Pattern recognition and machine learning 疑难处汇总

不断更新ing。。。。。。。。。

p141 para 1. 当一个x对应的t值不止一个时，Gaussian nosie assumption就不合适了。因为Gaussian 是unimodal的，这意味着一个x只能对应一个t.
p143 section 3.1.2. 解释下本节的一些难懂的细节。首先，作者假设存在一个 N 维的space, 而\(\mathbf{t}\)的每个元素相当于在此space的坐标轴下的系数，所以N维的\(\mathbf{t}\)位于此space中，而且N维的\(\mathbf{y}\)也会在其中。其次，\(\Phi\) 的每一列位于一个M维的subspace中（假设M<N）。那么问题来了，为啥作者说\(\mathbf{y}\)会位于M维的subspace中呢? 这是因为\( \mathbf{y}=\Phi \mathbf{w} \)，而矩阵与向量乘等价于矩阵的每一列乘以向量的一个元素再求和，也就是\(\mathbf{y}\)是\(\Phi\)的线性组合，这个线性组合的系数由\(\mathbf{w}\)的元素确定: \(\mathbf{y}=\Phi \mathbf{w}=\sum_{m=1}^{M} w_m \Phi_m \)。最后，至于\(\mathbf{y}-\mathbf{t}\)为啥会垂直于M维subspace，请参考习题3.2。
p194 para 1. 本段提到“The total error function is therefore piecewise linear”，那么问题来了，非连续的(4.54)如何求导呢? 解决的方法是拆开(4.54)的\(\sum_{n}\)，而某一个错分类的training sample对应的error是连续的，也就是文中提到的“The contribution to the error associated with a particular misclassified pattern is a linear function of w in regions of w space where the pattern is misclassified and zero in regions where it is correctly classified." 所以，感知机的训练不是采用batch模式而是采用逐sample updata weight的方式。
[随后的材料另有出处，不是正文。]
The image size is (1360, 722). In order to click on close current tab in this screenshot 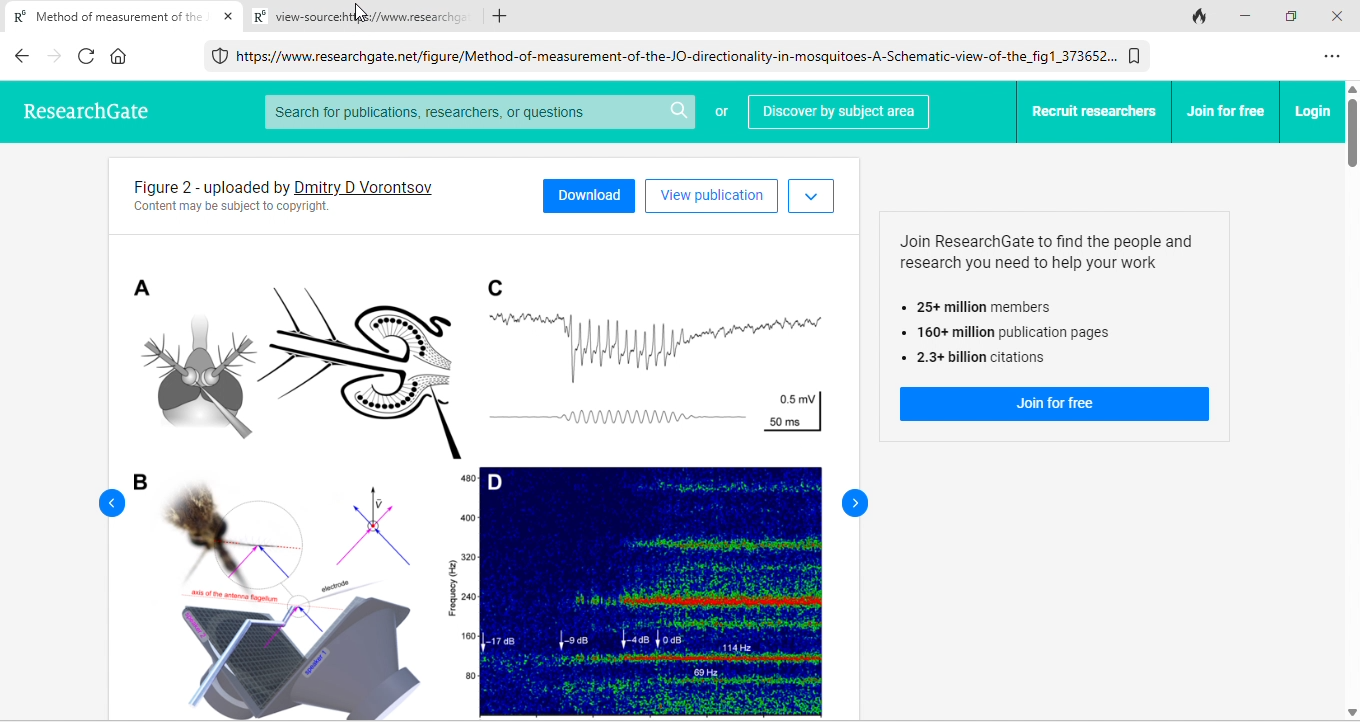, I will do `click(228, 18)`.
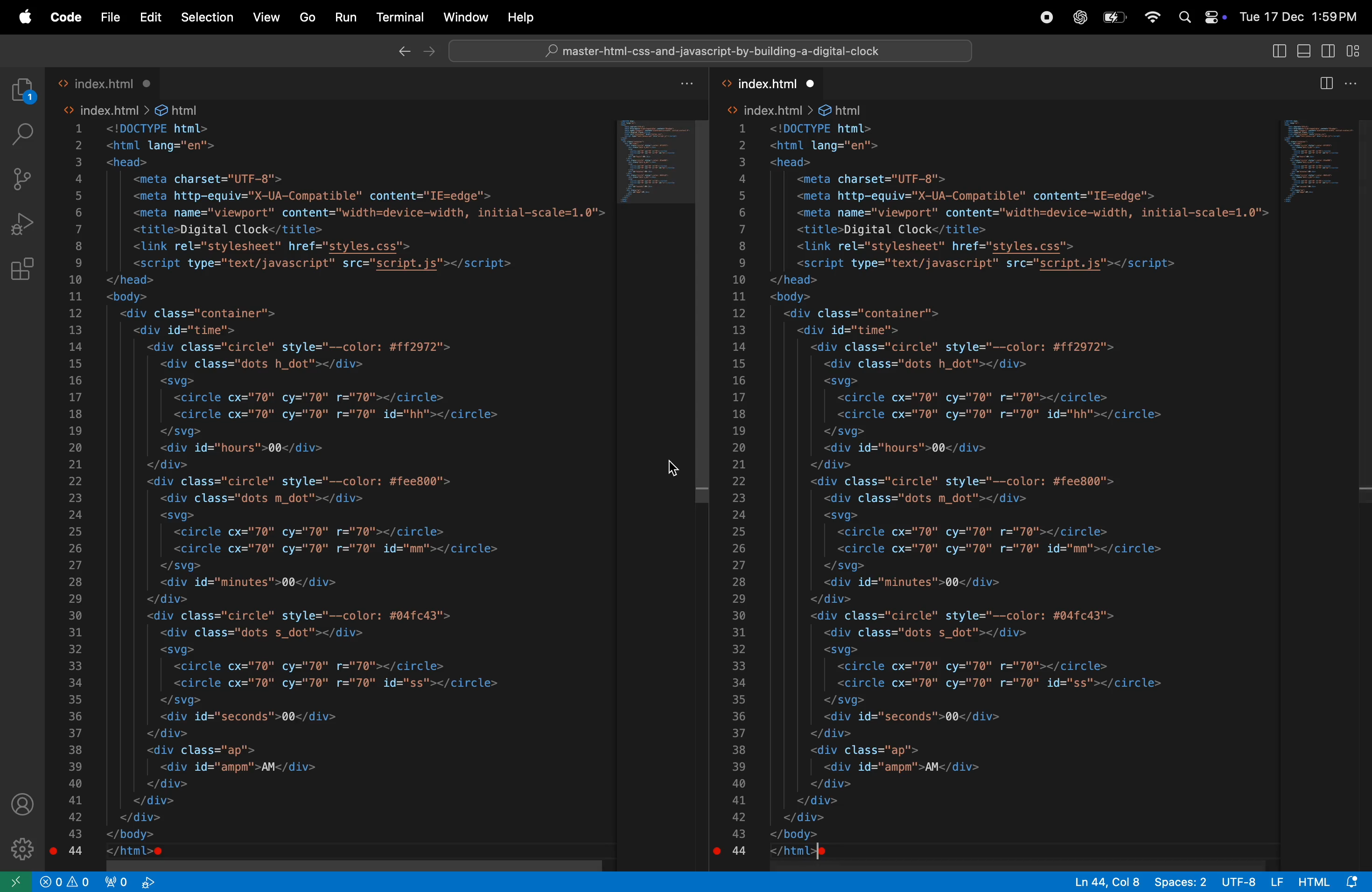  Describe the element at coordinates (65, 18) in the screenshot. I see `code` at that location.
p200 equation (4.71). 这个likelihood的形式初看比较奇怪，怎么是两个随机变量\((\mathbf{t}, X)\)的joint distr的形式\(p(\mathbf{t}, X| \pi,\mu_1,\mu_2,\Sigma)\)？回忆linear regression的likelihood\(p(\mathbf{t}| \cdot)\)和section 4.3 discriminative model的\(p(\mathbf{t}|\cdot)\)，纵观全书貌似也只有这一个特例。但细想之下eq(4.71)却也合理，因为这个likelihood也写成\(p(\mathbf{t} | X,\pi,\mu_1,\mu_2,\Sigma)\)的形式，但这需要将\(p(\mathbf{x}_n, C_1)\)换成\(\frac{p(\mathbf{x}_n, C_1)}{\sum_{i=1}^{2} p(x|C_i)p(C_i)}\), 这增加了求解的难度，并不值得。那么为啥linear regression和section 4.3 discriminative model的likelihood要写成\(p(\mathbf{t}|\cdot)\)的形式呢?这是因为这俩模型其实都是discriminative的模型，\(\mathbf{t}\)都可以写成一个自变量为\(\mathbf{x}\)的参数函数形式,如此以来\(p(\mathbf{t}|\cdot)\)的形式更为简单。
p206 para 4. 首先解释下决策面。当使用logistic sigmoid function \(\sigma(a)=p(C_1|\mathbf{x})\)时，由Section 1.5知最优的决策面应该满足条件：\(p(C_1|\mathbf{x})= p(C_2|\mathbf{x}) \) 也即：\(\sigma=1-\sigma\)。从Fig 4.10可以看出，此时\(\sigma=0.5\) (注意：无论是两分类还是多分类\(\sigma\)始终为标量)，进而有\(a=\mathbf{w^T}\mathbf{x}=0\)；其次，解释下为啥\(\mathbf{w}\) goes to infinity （参考习题4.14）. 当min(4.90) w.r.t \(y_n\)时 \(\arg\min_y E(\mathbf{w}) \Rightarrow y_n = t_n \) 这意味着 logistic sigmoid function saturated 也就是对于任意的\(\mathbf{x}\)， \(\sigma(a)=\sigma(\mathbf{w^T}\mathbf{x})\)只会输出0 or 1, 而这需要\(\mathbf{w}\rightarrow -\infty\) or \(+\infty\).
p238 equation(5.31)，这个公式是将(5.28)两边对\(\mathbf{w}\)求导而得到。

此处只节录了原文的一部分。